Problem statement
The line containing "Turkmenistan (1273, 362)" marks the start; repeat it and every following line exactly through the end of the entries.

[Stored data]
↓↓↓

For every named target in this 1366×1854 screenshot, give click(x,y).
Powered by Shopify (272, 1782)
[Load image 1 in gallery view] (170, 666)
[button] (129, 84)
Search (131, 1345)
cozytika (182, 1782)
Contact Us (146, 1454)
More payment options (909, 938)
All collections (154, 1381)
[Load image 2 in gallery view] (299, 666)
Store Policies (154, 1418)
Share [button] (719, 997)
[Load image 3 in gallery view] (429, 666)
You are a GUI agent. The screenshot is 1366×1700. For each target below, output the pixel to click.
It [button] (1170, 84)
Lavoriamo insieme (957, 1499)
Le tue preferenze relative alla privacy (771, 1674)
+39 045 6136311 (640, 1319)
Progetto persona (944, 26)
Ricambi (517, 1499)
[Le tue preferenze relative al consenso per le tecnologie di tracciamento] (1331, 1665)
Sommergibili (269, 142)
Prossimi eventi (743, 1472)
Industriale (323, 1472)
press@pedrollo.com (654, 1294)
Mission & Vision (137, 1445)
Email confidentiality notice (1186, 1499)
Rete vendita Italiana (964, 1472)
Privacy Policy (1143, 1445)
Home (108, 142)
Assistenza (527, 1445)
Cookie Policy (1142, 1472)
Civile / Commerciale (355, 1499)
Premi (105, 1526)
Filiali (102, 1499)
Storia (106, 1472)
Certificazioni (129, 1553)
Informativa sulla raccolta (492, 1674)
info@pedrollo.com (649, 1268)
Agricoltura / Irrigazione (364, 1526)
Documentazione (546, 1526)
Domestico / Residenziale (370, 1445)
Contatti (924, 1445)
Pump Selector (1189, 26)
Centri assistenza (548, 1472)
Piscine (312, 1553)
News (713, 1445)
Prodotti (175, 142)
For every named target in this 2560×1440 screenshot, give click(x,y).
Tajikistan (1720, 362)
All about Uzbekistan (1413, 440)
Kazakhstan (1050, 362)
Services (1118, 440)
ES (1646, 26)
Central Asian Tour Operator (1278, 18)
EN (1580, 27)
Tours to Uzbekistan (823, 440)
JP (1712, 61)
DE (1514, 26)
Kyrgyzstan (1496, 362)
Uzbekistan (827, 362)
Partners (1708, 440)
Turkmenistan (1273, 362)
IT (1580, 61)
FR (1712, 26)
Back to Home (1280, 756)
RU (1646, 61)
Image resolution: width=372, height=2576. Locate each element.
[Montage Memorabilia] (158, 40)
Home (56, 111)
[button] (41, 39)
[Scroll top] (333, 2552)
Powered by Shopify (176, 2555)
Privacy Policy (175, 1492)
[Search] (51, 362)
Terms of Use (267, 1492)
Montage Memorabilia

↑↑↑

Written solution
Turkmenistan (1273, 362)
IT (1580, 61)
FR (1712, 26)
Back to Home (1280, 756)
RU (1646, 61)
Image resolution: width=372, height=2576. Locate each element.
[Montage Memorabilia] (158, 40)
Home (56, 111)
[button] (41, 39)
[Scroll top] (333, 2552)
Powered by Shopify (176, 2555)
Privacy Policy (175, 1492)
[Search] (51, 362)
Terms of Use (267, 1492)
Montage Memorabilia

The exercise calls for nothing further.